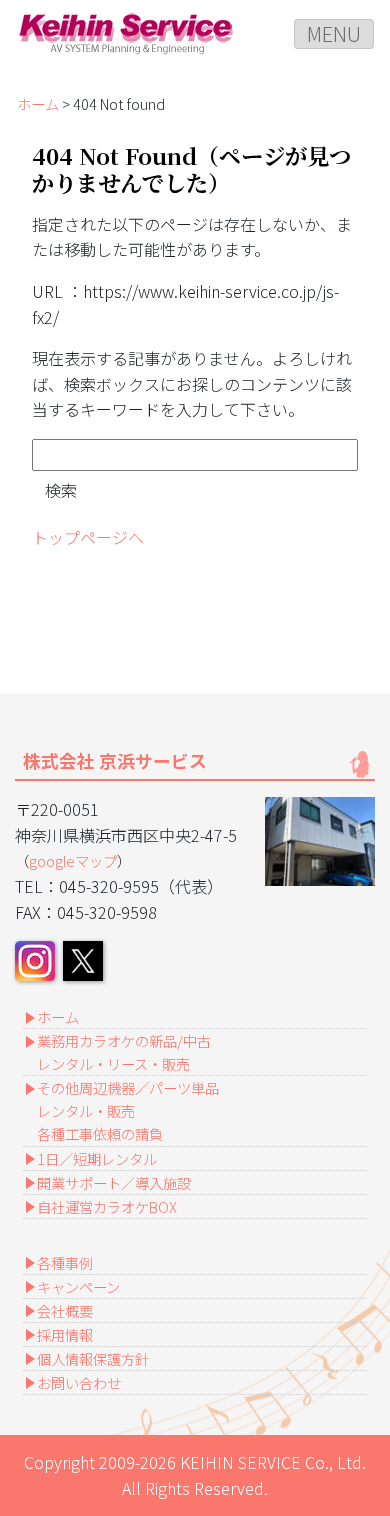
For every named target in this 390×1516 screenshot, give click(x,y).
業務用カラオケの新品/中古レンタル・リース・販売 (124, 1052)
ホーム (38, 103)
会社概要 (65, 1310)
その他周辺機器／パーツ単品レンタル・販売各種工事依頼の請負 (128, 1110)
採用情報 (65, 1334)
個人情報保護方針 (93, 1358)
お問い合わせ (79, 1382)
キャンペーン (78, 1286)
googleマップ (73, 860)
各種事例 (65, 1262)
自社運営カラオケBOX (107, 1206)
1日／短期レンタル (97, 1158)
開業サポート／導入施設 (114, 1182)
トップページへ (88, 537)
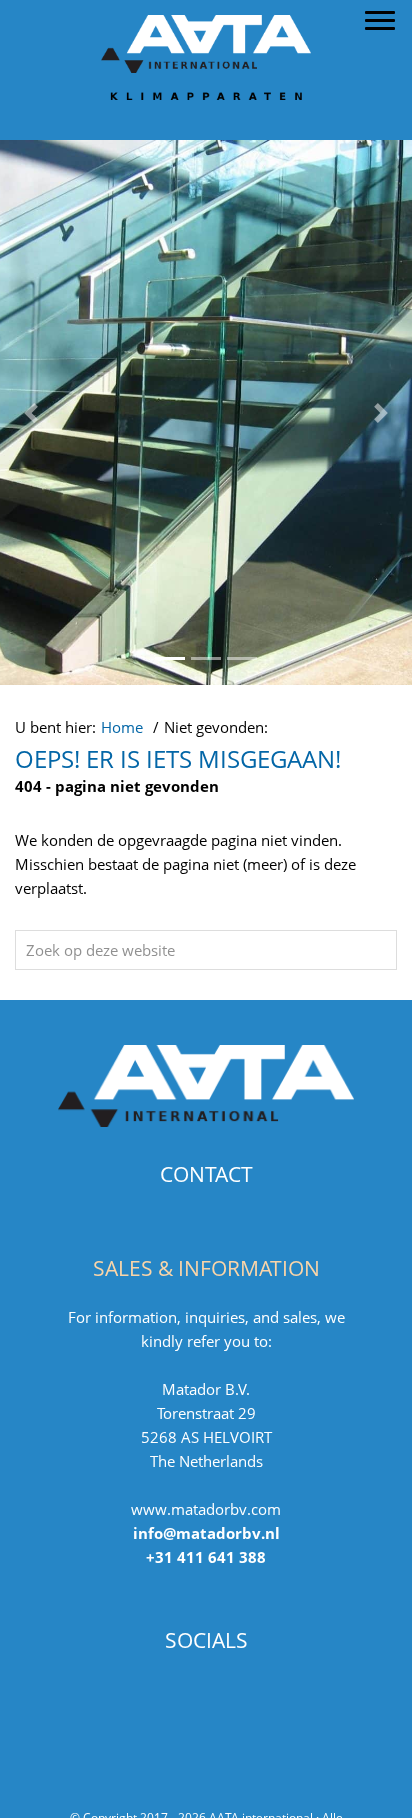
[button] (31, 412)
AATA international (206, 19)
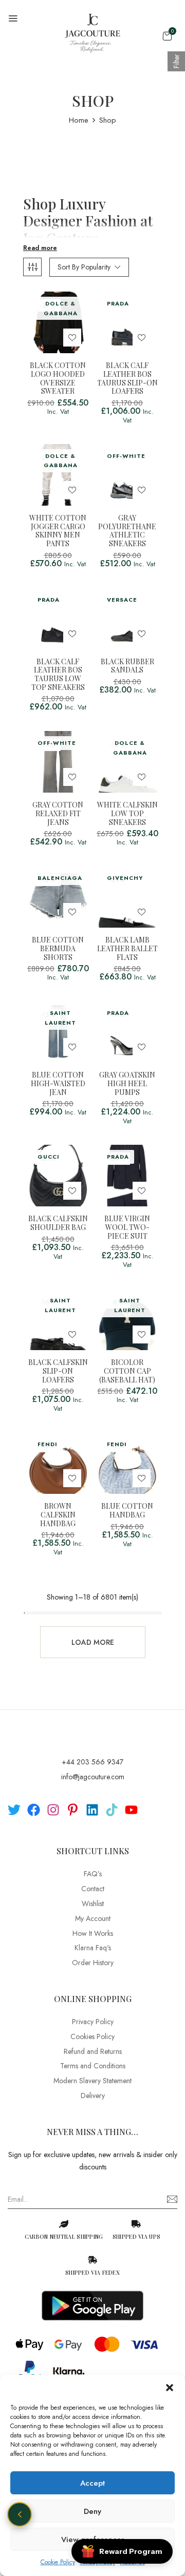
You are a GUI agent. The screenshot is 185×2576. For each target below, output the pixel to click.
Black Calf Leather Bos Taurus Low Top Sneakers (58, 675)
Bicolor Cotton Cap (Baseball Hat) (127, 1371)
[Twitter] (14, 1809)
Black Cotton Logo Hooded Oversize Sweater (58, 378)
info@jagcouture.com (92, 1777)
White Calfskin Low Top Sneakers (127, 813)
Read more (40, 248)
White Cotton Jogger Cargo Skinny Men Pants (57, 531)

====================

Exercise details - Give again, word for word, the line that contains "googleマップ (73, 860)" and every line after it through the end of the entries; omit the pictures.

Exercise response -
googleマップ (73, 860)
各種事例 (65, 1262)
自社運営カラオケBOX (107, 1206)
1日／短期レンタル (97, 1158)
開業サポート／導入施設 (114, 1182)
トップページへ (88, 537)
[button] (31, 412)
AATA international (206, 19)
You are a GUI agent. The screenshot is 185×2576. For each target below, output the pixel to click.
Black Calf Leather Bos Taurus Low Top Sneakers (58, 675)
Bicolor Cotton Cap (Baseball Hat) (127, 1371)
[Twitter] (14, 1809)
Black Cotton Logo Hooded Oversize Sweater (58, 378)
info@jagcouture.com (92, 1777)
White Calfskin Low Top Sneakers (127, 813)
Read more (40, 248)
White Cotton Jogger Cargo Skinny Men Pants (57, 531)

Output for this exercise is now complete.